WHAT YOU NEED TO DO:
The answer is every line in the data below that contains the word "heading".

DATA EXTRACT:

*****

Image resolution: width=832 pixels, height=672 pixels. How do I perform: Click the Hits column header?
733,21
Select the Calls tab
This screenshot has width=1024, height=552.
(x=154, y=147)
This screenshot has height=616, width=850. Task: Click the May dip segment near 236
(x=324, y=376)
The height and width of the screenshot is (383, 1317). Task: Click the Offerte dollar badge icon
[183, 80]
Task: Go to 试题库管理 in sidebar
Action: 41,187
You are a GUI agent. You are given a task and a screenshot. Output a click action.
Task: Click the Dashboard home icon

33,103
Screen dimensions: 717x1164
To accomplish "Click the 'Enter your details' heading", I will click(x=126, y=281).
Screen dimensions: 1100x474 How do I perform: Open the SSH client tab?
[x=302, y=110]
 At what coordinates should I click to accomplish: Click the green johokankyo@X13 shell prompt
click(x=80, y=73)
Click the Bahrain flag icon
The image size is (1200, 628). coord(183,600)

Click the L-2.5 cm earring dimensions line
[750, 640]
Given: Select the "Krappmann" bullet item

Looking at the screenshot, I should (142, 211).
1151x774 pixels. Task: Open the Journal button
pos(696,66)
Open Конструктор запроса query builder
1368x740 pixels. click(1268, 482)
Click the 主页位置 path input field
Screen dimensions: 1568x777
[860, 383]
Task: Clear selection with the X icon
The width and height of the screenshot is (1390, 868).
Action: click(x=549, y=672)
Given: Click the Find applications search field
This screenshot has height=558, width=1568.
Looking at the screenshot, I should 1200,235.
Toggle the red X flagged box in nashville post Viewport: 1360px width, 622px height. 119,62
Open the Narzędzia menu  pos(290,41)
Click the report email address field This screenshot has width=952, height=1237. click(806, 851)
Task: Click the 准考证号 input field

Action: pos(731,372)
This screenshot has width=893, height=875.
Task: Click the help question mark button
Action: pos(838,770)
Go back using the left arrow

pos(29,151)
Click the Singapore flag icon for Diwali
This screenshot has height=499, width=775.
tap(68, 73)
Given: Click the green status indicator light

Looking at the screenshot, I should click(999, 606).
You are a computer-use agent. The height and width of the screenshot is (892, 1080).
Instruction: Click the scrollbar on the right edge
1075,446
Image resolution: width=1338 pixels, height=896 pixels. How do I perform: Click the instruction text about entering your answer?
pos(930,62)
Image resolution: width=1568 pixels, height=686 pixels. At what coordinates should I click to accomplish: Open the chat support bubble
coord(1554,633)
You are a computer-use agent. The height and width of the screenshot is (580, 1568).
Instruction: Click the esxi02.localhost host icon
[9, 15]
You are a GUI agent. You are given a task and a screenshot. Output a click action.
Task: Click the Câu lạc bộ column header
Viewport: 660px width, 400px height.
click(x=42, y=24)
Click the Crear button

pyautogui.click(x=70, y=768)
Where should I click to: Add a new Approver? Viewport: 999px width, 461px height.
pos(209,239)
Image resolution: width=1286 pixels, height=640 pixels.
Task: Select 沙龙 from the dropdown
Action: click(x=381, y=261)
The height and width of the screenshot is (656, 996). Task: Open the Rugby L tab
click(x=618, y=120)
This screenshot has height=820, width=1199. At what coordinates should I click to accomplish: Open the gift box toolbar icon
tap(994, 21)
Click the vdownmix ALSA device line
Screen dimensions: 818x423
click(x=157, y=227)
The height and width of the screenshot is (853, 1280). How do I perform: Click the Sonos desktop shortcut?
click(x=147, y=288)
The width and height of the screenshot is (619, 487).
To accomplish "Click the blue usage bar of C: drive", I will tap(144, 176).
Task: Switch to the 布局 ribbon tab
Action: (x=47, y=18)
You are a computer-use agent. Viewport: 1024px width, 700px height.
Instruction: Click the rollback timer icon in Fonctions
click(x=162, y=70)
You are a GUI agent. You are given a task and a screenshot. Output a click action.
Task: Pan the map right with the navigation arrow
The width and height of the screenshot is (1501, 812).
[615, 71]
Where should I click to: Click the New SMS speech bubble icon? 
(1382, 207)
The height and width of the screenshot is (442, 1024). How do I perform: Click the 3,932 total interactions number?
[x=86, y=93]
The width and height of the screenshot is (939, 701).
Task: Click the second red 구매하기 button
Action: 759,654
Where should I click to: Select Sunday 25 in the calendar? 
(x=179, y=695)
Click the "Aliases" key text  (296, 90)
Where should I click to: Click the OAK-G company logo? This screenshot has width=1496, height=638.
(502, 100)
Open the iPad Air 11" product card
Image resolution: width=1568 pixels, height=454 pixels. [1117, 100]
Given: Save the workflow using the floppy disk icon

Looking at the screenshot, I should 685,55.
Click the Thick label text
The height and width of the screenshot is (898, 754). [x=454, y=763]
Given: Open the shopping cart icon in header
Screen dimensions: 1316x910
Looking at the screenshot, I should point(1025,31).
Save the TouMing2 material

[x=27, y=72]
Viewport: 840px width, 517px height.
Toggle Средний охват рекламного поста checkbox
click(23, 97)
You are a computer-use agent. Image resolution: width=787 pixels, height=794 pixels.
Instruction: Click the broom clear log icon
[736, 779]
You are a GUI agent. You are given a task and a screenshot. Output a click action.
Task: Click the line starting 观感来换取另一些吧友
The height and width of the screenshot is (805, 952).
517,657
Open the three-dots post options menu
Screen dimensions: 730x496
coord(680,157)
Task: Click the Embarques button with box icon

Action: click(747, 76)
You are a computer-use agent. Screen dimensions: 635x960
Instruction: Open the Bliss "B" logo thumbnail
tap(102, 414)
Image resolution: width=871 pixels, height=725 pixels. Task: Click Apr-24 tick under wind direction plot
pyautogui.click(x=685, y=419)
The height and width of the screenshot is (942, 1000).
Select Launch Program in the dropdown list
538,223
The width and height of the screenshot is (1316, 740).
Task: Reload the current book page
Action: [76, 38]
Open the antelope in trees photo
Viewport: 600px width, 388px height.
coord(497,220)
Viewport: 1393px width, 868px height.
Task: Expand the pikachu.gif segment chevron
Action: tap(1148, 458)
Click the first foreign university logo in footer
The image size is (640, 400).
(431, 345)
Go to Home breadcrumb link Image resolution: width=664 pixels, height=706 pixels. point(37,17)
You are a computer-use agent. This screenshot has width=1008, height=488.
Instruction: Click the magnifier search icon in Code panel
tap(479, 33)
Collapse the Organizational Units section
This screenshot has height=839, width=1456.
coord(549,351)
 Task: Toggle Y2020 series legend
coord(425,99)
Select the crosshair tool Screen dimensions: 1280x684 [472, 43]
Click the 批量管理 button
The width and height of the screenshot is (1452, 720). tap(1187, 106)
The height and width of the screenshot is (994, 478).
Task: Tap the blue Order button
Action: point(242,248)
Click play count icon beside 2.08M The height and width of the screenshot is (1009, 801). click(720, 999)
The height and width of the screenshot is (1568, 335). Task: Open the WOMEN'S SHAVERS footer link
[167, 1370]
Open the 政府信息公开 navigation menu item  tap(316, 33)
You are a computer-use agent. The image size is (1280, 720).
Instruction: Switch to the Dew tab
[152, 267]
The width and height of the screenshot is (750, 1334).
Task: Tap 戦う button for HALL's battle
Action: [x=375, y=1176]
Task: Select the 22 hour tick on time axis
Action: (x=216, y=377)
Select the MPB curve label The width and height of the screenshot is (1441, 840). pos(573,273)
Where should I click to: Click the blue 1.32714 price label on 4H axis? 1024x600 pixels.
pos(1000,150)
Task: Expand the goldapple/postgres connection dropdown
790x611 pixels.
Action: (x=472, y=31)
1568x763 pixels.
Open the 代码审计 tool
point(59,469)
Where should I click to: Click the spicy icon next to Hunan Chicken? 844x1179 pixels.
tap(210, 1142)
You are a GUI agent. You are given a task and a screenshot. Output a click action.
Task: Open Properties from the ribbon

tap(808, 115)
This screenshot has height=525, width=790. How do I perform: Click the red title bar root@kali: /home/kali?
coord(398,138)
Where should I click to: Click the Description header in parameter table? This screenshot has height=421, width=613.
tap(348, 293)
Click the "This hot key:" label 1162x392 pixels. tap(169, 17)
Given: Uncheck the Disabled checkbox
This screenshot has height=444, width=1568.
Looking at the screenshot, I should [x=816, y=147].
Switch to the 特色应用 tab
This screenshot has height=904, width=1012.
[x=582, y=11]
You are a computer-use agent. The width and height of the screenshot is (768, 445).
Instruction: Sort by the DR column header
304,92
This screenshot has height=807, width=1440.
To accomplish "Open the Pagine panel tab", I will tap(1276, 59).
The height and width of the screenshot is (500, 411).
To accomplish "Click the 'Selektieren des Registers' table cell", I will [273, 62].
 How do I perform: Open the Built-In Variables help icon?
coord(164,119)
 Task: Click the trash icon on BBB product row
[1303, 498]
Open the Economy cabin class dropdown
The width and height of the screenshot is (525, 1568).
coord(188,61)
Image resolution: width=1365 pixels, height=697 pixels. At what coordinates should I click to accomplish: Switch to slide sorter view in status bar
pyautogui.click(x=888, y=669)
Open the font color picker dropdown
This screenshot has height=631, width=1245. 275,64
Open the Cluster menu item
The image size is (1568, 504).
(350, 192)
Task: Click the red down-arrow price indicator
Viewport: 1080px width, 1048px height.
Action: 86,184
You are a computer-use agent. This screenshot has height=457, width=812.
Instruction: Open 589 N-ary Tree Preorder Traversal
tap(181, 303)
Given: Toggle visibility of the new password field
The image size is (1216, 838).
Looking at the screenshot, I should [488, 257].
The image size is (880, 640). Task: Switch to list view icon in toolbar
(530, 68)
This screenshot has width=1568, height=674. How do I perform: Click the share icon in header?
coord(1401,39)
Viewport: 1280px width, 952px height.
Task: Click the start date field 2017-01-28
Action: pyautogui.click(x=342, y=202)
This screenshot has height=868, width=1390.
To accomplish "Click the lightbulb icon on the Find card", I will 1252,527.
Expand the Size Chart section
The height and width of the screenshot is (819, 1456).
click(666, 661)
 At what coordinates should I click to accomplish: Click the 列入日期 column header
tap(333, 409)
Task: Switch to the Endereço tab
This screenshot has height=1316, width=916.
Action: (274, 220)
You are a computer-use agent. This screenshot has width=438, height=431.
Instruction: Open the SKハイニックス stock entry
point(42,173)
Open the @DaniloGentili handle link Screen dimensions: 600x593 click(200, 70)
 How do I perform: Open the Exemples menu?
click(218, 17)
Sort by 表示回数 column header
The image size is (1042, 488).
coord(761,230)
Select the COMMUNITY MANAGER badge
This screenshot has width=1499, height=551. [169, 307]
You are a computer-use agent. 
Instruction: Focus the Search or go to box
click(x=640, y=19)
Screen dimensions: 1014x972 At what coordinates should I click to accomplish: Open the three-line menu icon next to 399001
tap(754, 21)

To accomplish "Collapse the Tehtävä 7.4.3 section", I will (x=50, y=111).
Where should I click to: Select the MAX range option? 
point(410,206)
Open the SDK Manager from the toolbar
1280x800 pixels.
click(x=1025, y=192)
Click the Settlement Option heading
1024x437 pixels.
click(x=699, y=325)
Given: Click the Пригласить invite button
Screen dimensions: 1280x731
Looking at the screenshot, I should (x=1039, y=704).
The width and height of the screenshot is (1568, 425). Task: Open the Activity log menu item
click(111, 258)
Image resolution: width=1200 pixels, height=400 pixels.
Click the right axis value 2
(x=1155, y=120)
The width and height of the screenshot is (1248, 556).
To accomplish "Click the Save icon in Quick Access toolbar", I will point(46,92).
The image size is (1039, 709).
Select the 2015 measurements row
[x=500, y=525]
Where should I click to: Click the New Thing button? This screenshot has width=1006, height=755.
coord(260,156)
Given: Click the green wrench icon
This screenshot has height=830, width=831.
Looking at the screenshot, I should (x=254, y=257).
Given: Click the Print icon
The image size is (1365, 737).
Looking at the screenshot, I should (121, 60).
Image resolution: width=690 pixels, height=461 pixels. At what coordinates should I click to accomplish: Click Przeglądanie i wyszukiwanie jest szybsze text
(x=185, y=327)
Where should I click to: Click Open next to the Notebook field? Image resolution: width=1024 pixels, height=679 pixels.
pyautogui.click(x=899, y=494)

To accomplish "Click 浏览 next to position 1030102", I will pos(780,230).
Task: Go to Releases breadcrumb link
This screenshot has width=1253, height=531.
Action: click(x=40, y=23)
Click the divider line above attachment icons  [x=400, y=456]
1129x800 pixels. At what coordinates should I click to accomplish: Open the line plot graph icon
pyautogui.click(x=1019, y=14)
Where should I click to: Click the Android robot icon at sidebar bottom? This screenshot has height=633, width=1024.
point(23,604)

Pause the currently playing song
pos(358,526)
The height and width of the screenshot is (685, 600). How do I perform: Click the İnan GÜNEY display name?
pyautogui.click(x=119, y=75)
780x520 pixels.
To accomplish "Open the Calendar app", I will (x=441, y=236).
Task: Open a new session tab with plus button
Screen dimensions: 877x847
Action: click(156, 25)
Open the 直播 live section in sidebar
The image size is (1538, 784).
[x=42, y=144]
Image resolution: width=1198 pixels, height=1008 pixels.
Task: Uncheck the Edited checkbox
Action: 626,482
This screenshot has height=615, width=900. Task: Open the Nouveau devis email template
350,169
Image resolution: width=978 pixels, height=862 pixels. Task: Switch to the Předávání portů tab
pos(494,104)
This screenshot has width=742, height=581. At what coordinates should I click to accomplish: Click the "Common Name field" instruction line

*****

RESPONSE AREA:
To accomplish "Click the 'Enter your details' heading", I will click(x=126, y=281).
Click the Settlement Option heading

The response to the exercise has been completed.